LEAD BELLY: Just don’t go pigeon-holing the guy

1st February 2017

Title: Midnight Special
Label: Soul Jam

This CD collection features iconic songs that would influence a host of talented musicians from The Beatles to Johnny Cash and from Pete Seeger himself to Jimmie Rodgers.

Lead Belly or Huddie Ledbetter as he was also known, was an intriguing figure because he is not what most people assume him to be. That is, most people see him as a specialist blues artist, pure and simple and, frankly, this is not the case. Not the case at all. In fact, if you wish to nit pick, you could say that Lead Belly was a pure folk singer in the American tradition. He was as much folk as Pete Seeger was.
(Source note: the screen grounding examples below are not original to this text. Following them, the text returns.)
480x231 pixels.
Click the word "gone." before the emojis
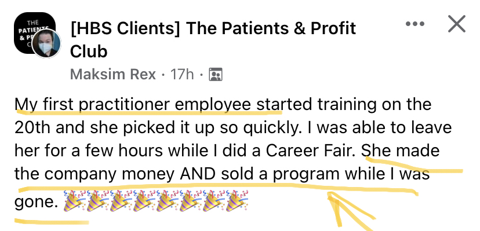click(x=36, y=203)
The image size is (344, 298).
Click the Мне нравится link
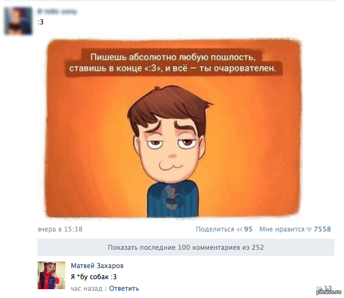click(x=282, y=229)
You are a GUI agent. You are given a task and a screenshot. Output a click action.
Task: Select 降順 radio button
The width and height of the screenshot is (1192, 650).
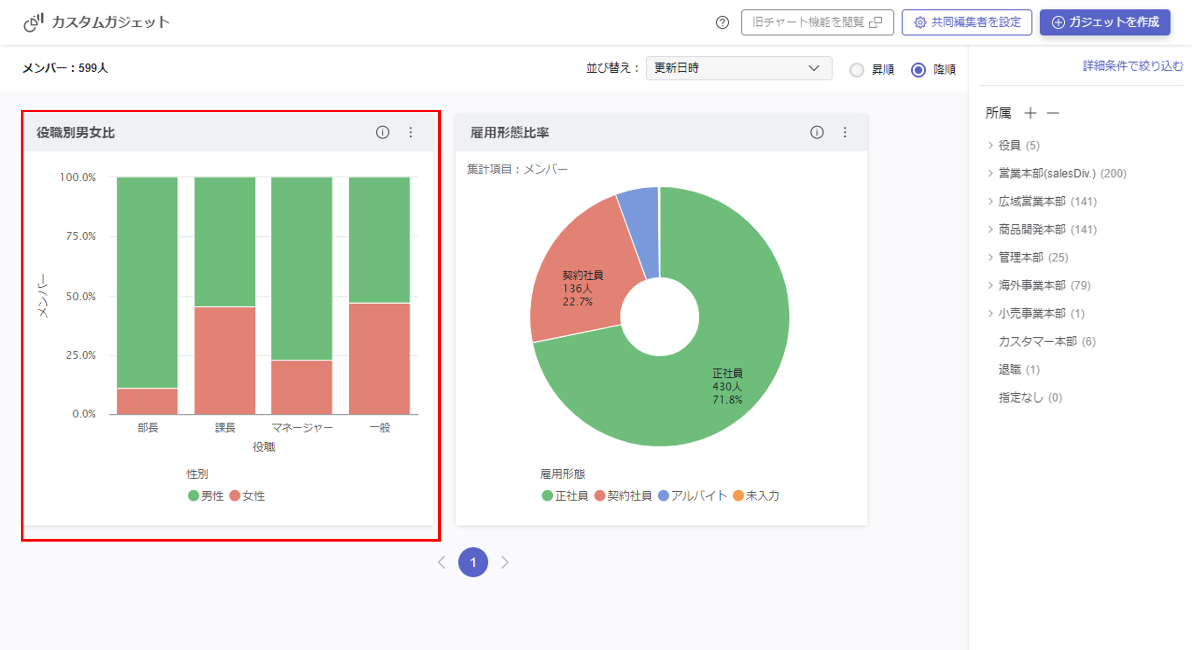pyautogui.click(x=918, y=69)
As much as Woody Guthrie was. That might surprise some people but Lead Belly was a victim of racial stereotyping as a lot of black musicians were, “The guy was black, he played guitar, ergo he was a blues man.” The blues was just one of many genres that he tackled during hiscareer.

In his younger days, Lead Belly met up and played with Blind Lemon Jefferson around 1912. It was then that he changed his 6-string to a 12-string guitar. This would be his life-long companion and the source of his trademark sound found here via free flowing songs such as Alabama Bound, Goodnight, Irene and Rock Island Line.

The sound quality is restricted in terms of dynamics and soundstage but the sources are all 78s and so, in those terms, the sonics are pretty darned good. The clean-up operation has been successful and surprisingly focused in termsof the precision of both the vocal delivery and background harmonies which are all tight, without any wavering or smearing.

In the same series, also look out for Charley Patton’s Down the Dirt Road Blues, 1929-1934, newly remastered over two CDs.